Ação buscava tratamento multidisciplinar de alto custo para transtorno de ansiedade
Operadora de plano de saúde não terá de custear terapias sem comprovação científica robusta e fora das hipóteses previstas na lei. Com esse entendimento, o juiz de Direito Lucas Cristovam Pacheco, da 2ª vara Cível de São Lourenço da Mata/PE, julgou improcedente ação de beneficiária que pretendia obter o custeio de tratamento multidisciplinar intensivo para transtorno de ansiedade, além de indenização por danos morais.
A paciente alegava que, por prescrição médica, necessitava de tratamento composto por neurofeedback, TDCS, EMDR, musicoterapia, psicopedagogia, psicoterapia, mapeamento cerebral, avaliação neuropsicológica e terapia sistêmica, cujo custo mensal ultrapassava R$ 63 mil.
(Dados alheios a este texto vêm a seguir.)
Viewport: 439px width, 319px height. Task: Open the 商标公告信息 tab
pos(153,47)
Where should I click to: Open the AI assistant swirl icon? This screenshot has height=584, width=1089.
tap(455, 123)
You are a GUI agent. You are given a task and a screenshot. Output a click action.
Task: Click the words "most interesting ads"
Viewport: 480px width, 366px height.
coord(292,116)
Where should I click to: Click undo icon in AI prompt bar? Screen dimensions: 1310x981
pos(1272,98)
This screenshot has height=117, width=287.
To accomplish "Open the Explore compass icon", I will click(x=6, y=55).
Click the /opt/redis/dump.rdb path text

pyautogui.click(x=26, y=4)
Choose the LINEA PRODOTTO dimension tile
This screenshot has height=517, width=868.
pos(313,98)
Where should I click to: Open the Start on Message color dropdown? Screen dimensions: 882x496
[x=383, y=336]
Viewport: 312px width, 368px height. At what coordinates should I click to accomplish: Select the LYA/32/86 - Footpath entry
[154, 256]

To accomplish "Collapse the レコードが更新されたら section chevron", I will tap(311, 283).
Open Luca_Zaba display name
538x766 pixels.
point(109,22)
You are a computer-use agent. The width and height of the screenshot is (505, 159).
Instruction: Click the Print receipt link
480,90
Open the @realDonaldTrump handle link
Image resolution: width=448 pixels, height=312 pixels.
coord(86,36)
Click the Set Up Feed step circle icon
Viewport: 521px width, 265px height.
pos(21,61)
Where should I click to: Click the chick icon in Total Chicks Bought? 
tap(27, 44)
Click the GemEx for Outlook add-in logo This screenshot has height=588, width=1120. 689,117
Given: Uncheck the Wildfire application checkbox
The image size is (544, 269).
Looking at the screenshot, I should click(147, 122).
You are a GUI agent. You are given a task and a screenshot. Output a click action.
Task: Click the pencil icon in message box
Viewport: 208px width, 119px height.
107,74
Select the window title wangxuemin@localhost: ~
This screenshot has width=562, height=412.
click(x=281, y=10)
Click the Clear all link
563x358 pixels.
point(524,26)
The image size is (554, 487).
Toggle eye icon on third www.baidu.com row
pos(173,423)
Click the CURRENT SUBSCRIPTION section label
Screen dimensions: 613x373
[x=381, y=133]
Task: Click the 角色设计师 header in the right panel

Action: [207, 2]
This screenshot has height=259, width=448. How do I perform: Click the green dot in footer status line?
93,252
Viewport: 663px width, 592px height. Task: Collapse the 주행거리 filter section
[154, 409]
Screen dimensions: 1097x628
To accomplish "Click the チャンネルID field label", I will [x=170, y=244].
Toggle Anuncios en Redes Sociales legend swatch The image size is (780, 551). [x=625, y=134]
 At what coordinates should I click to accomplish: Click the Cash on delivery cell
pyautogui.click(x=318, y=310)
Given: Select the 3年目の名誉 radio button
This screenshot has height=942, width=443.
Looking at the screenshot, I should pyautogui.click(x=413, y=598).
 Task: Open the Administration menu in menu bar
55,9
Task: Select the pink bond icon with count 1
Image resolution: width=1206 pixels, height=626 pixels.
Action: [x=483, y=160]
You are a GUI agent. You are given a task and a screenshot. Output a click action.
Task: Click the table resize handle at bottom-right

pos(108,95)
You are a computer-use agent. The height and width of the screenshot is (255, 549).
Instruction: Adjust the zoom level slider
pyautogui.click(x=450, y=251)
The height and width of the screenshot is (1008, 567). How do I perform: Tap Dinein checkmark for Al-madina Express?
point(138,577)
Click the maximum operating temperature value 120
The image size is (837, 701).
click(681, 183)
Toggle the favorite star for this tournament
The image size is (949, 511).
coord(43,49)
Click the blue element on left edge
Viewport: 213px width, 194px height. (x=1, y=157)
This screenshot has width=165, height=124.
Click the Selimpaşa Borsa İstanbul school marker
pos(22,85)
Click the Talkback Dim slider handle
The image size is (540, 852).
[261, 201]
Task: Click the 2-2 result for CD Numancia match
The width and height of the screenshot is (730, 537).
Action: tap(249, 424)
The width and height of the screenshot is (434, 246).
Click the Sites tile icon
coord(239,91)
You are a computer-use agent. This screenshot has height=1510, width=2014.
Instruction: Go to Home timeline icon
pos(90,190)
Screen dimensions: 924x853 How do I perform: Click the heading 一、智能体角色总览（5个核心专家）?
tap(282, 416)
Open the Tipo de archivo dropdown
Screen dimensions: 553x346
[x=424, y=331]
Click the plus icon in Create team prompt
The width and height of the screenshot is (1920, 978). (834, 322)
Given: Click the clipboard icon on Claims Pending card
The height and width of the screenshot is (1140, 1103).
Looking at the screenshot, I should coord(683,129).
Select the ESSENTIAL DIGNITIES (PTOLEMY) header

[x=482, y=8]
Sustentou que a operadora permaneceu inerte após ser notificada extrajudicialmente, caracterizando negativa tácita de cobertura.
Ao analisar o caso, o magistrado destacou que a lei 14.454/22 passou a admitir cobertura de procedimentos não previstos no rol da ANS apenas quando houver comprovação de eficácia baseada em evidências científicas ou recomendação de órgãos técnicos competentes, como a Conitec.